Last month saw a number of processors deciding to drop their February milk prices, with Dairygold dropping its offering by 2c/L – bringing to an end five consecutive months of the processor holding its milk price.
This meant that Dairygold suppliers received a milk price of 34c/L (including VAT) for milk produced in the second month of 2018.
Speaking to AgriLand, Woulfe said: “Clearly, there is a still a significant imbalance between what the market is returning for the entire basket of product today versus what we are paying and what we have been paying for February milk.
“We will be very clear; we can’t defy the law of market gravity – so there will be further corrections and balancing to be done. That will be determined by the board on the basis of all the information available at that time.
I don’t want to put numbers on it; but the basket of product is well under 30c/L at the moment.
“None of us would have anticipated in the early weeks of September last, that the actual return from the basket would go from 36c/L down to below 30c/L inside 12 weeks; that is really significant.
“We are in a very volatile period – the cycles are getting shorter and getting more frequent,” Woulfe said.
Appetite for expansion
Meanwhile, the Dairygold chief executive also added that the processor’s suppliers – 100% of which are certified under the Sustainable Dairy Assurance Scheme (SDAS) – still have a desire to increase milk production.

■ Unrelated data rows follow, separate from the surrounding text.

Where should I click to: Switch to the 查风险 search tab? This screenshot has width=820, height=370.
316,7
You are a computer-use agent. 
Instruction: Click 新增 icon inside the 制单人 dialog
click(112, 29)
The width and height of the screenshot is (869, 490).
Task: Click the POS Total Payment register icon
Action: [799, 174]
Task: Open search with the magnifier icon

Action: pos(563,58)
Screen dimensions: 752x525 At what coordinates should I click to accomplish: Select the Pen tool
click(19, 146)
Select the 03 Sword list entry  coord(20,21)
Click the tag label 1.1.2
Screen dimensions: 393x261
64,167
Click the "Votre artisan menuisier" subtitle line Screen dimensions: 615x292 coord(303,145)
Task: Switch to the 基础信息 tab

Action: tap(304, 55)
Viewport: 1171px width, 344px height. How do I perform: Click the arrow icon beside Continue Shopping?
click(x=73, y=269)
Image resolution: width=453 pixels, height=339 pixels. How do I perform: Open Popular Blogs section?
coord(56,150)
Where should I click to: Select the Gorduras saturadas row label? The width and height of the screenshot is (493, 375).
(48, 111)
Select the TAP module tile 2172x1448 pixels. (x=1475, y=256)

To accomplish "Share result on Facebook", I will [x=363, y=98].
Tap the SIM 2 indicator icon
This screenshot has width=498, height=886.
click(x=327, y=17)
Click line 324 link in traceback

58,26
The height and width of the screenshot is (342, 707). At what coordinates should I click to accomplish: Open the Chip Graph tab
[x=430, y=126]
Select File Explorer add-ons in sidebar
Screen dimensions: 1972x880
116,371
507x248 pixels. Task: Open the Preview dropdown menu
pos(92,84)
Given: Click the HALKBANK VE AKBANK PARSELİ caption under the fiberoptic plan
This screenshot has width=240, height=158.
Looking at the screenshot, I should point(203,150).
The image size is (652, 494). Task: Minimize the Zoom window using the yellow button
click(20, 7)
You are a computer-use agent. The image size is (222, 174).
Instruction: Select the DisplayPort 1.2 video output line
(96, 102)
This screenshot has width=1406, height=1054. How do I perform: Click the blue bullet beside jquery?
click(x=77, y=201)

An in-depth survey carried out in 2017 indicated that 60% of Dairygold suppliers intended to increase their milk supply; members are expected to increase their milk supplies by over 16% between 2018 and 2022.
As part of its annual results for the year which ended on December 31, 2017, the processor outlined that its milk volumes rose to 1.3 billion litres – an increase of 8.3% on the previous year. The figure also represented a cumulative volume increase of 55% since 2009.
Woulfe said that if suppliers wish to increase milk production, Dairygold’s job – as a processor – must be to have the infrastructure in place to process that milk.
Supply and demand
But, he warned that the question at all times is going to be supply and demand. He explained that 2017 was a good year for prices because “you had more of an equilibrium between supply and demand”.
Woulfe added that the return was dominated by fat and that protein was lagging, with that divergence still evident today.
“The weight on the market at the moment is protein weight; that’s the problem,” he said. “Are supplies going to be curtailed to try and move the protein? I doubt it very much. I think, in the context here, that’s going to be dealt with overtime.
“But, there’s no doubt that a fine balance between supply and demand will bring a healthy milk price.”